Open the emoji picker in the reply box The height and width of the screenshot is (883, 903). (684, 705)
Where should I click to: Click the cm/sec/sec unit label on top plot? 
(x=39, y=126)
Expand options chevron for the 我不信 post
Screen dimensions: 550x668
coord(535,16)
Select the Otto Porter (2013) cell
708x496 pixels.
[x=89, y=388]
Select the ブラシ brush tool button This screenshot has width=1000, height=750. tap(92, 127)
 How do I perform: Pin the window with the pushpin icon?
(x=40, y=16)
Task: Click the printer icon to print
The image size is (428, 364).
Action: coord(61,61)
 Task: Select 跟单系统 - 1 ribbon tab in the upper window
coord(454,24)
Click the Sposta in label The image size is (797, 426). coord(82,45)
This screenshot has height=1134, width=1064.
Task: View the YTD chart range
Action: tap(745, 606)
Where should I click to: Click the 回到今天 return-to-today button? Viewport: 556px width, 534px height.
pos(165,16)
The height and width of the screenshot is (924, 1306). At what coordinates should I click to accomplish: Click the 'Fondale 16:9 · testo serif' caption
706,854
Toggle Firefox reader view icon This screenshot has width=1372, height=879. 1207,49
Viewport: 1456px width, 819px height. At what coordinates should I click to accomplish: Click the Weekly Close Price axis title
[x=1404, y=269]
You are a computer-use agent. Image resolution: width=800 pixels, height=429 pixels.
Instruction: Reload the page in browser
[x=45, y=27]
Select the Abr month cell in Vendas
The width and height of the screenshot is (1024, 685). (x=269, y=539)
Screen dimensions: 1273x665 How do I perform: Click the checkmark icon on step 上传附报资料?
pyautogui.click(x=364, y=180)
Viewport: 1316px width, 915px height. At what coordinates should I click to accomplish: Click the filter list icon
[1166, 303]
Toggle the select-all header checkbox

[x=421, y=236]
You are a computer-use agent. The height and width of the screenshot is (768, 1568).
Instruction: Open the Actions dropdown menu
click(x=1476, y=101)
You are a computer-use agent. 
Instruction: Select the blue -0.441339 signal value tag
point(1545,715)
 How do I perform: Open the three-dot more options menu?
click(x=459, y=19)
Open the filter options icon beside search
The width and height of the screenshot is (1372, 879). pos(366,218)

= = = = = = =

◆ **Task instructions**: Write out all of the data above again, line for line, without changing anything.

◆ **Solution to this exercise**:
Open the emoji picker in the reply box The height and width of the screenshot is (883, 903). (684, 705)
Where should I click to: Click the cm/sec/sec unit label on top plot? 
(x=39, y=126)
Expand options chevron for the 我不信 post
Screen dimensions: 550x668
coord(535,16)
Select the Otto Porter (2013) cell
708x496 pixels.
[x=89, y=388]
Select the ブラシ brush tool button This screenshot has width=1000, height=750. tap(92, 127)
 How do I perform: Pin the window with the pushpin icon?
(x=40, y=16)
Task: Click the printer icon to print
The image size is (428, 364).
Action: coord(61,61)
 Task: Select 跟单系统 - 1 ribbon tab in the upper window
coord(454,24)
Click the Sposta in label The image size is (797, 426). coord(82,45)
This screenshot has height=1134, width=1064.
Task: View the YTD chart range
Action: tap(745, 606)
Where should I click to: Click the 回到今天 return-to-today button? Viewport: 556px width, 534px height.
pos(165,16)
The height and width of the screenshot is (924, 1306). At what coordinates should I click to accomplish: Click the 'Fondale 16:9 · testo serif' caption
706,854
Toggle Firefox reader view icon This screenshot has width=1372, height=879. 1207,49
Viewport: 1456px width, 819px height. At what coordinates should I click to accomplish: Click the Weekly Close Price axis title
[x=1404, y=269]
You are a computer-use agent. Image resolution: width=800 pixels, height=429 pixels.
Instruction: Reload the page in browser
[x=45, y=27]
Select the Abr month cell in Vendas
The width and height of the screenshot is (1024, 685). (x=269, y=539)
Screen dimensions: 1273x665 How do I perform: Click the checkmark icon on step 上传附报资料?
pyautogui.click(x=364, y=180)
Viewport: 1316px width, 915px height. At what coordinates should I click to accomplish: Click the filter list icon
[1166, 303]
Toggle the select-all header checkbox

[x=421, y=236]
You are a computer-use agent. The height and width of the screenshot is (768, 1568).
Instruction: Open the Actions dropdown menu
click(x=1476, y=101)
You are a computer-use agent. 
Instruction: Select the blue -0.441339 signal value tag
point(1545,715)
 How do I perform: Open the three-dot more options menu?
click(x=459, y=19)
Open the filter options icon beside search
The width and height of the screenshot is (1372, 879). pos(366,218)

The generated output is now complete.